DATA EXTRACTS —

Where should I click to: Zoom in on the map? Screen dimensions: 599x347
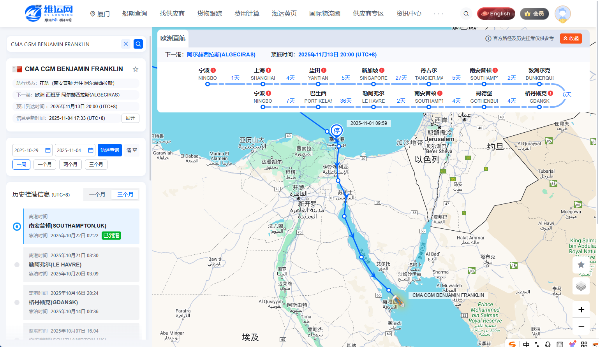(x=581, y=310)
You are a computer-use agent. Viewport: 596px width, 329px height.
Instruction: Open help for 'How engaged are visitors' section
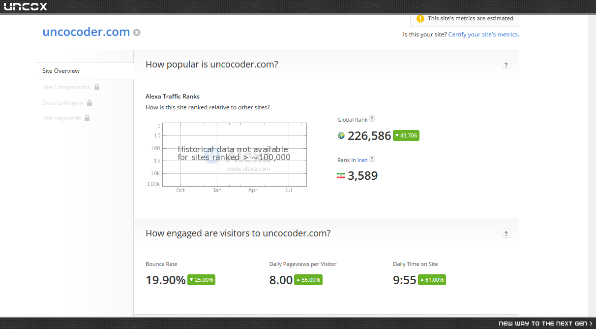(506, 233)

WHAT THE EXERCISE ASKS —
Return the material word for word, images omitted.

YOUR SOLUTION —
Where should I click to: Zoom in on the map? Screen dimensions: 599x347
(x=581, y=310)
You are a computer-use agent. Viewport: 596px width, 329px height.
Instruction: Open help for 'How engaged are visitors' section
(506, 233)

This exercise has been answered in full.